Exercise directions: Please rewrite the items starting with the line that contains "Image resolution: width=1200 pixels, height=675" and going on through the line that contains "coord(732,451)". Keep the requests unchanged, but multiply every coordinate in the answers by 1.7 and round to whole numbers, with halves rounded up.

Records provided:
□ □ □ □ □ □ □

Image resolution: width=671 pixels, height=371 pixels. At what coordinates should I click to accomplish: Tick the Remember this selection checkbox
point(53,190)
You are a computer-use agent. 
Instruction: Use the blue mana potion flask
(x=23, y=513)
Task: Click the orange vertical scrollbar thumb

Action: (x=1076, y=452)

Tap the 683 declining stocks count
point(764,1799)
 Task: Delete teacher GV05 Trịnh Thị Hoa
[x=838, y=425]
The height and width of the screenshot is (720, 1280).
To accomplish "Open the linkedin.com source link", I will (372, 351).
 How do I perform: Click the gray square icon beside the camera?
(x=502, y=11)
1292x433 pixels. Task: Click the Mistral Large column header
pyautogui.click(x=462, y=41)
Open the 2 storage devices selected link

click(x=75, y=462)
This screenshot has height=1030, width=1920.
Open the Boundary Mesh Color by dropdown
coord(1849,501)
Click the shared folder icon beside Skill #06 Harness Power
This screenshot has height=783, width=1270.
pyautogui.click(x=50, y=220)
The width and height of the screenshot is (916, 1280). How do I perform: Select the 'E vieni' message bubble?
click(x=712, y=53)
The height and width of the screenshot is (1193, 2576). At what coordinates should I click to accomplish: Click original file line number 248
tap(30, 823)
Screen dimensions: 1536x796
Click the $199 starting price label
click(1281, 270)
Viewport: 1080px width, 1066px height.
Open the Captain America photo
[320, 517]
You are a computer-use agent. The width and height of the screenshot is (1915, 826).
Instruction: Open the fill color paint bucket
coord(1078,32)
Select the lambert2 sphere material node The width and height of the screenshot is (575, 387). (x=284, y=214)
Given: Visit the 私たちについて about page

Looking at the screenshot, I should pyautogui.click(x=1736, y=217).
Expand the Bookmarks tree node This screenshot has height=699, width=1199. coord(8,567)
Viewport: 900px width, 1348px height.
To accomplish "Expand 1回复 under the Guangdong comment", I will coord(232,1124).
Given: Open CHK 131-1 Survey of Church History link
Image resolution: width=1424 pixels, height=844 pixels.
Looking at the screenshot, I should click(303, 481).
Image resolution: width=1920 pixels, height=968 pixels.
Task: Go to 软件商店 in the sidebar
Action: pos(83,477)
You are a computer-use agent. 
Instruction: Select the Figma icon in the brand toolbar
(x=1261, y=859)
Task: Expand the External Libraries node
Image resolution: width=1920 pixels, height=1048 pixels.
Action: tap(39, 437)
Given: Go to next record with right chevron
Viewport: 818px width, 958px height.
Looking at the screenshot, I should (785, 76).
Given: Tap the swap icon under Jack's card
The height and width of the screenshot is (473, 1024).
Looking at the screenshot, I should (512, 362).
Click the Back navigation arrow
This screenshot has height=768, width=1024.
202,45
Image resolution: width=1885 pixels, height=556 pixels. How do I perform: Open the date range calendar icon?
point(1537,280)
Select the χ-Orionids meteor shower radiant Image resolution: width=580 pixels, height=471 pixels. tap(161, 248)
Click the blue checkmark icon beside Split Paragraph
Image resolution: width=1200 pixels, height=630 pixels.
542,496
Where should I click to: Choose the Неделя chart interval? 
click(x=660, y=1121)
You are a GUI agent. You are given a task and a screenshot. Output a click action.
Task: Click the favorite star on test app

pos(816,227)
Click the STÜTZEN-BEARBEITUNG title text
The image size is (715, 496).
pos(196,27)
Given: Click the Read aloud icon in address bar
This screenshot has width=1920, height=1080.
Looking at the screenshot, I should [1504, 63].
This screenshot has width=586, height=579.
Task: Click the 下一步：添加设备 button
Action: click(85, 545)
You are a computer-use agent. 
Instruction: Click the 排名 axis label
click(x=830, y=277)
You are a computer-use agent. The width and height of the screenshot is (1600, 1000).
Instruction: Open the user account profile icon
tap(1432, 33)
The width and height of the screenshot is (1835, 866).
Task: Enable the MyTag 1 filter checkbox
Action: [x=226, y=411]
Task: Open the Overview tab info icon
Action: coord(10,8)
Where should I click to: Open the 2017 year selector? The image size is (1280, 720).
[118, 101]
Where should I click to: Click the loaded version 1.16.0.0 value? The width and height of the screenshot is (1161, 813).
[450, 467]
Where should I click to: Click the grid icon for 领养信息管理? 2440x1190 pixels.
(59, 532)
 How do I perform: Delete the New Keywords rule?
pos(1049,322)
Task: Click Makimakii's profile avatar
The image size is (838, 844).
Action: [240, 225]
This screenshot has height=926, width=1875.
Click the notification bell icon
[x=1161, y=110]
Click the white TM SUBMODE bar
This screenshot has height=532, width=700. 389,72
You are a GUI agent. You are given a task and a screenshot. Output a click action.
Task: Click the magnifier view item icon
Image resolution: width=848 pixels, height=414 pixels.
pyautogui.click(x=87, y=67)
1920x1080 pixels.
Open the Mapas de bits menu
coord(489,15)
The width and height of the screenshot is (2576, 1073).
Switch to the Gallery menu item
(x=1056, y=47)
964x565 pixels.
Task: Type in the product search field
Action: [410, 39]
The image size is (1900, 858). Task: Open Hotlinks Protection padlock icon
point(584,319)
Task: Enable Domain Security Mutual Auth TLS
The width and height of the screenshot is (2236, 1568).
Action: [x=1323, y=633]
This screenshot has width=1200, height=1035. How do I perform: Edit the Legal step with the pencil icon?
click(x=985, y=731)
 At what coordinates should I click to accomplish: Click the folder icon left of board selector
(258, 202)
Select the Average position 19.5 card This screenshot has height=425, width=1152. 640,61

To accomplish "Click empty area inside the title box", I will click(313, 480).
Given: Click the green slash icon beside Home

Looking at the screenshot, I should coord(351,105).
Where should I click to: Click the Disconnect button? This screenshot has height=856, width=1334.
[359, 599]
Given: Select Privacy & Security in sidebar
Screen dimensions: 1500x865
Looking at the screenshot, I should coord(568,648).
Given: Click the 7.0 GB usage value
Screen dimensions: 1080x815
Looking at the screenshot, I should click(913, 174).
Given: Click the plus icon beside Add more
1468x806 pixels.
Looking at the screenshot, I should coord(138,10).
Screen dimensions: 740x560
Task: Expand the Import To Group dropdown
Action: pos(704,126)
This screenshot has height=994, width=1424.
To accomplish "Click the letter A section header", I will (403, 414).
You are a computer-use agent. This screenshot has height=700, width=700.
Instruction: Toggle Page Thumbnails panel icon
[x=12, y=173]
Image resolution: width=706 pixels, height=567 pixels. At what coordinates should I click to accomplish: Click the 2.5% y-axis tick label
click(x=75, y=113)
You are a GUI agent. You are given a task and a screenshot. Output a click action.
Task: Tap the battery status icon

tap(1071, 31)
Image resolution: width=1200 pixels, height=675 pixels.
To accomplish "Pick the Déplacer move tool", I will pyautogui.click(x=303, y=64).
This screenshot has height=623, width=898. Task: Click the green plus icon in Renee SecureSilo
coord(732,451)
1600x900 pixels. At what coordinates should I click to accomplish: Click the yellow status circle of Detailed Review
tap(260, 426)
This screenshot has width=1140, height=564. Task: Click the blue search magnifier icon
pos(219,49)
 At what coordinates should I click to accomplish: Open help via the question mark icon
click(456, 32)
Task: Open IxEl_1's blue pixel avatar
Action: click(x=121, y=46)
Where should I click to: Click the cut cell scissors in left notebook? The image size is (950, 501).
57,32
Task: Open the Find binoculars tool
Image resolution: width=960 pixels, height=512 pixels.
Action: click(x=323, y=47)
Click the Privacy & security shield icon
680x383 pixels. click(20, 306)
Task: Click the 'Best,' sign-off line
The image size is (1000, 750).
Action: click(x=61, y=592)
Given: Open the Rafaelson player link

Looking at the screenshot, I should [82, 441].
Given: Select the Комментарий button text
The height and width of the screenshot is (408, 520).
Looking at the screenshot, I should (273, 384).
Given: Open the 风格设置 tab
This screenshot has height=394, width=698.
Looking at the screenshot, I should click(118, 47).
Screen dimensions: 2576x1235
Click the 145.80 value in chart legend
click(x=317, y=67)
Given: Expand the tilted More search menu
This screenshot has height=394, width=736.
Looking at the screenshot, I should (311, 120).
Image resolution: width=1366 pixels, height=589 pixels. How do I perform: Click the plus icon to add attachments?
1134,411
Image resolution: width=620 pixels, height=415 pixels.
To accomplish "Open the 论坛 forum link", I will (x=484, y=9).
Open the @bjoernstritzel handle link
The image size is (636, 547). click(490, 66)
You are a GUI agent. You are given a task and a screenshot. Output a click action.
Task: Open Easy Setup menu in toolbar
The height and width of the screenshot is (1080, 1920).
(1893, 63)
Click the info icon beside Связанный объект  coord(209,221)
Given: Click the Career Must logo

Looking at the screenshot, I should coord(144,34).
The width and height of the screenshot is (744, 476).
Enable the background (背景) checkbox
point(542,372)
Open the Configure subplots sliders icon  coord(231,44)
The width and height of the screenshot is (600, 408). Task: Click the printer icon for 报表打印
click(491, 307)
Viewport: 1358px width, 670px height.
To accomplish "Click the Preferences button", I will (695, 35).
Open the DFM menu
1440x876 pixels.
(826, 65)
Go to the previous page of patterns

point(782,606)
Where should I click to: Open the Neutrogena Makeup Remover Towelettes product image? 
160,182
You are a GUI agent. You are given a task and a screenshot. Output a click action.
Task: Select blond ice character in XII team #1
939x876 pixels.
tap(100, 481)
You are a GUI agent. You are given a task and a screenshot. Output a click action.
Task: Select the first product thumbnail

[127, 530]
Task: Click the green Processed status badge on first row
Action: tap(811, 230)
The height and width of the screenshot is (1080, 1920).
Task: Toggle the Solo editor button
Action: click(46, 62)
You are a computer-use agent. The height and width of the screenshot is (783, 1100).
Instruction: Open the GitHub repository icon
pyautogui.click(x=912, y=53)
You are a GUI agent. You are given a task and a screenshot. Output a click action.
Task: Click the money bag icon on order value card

□ □ □ □ □ □ □

Problem solution:
Image resolution: width=1200 pixels, height=675 pixels.
To accomplish "Pick the Déplacer move tool", I will pyautogui.click(x=515, y=109).
This screenshot has height=623, width=898. Task: Click the green plus icon in Renee SecureSilo
coord(1244,767)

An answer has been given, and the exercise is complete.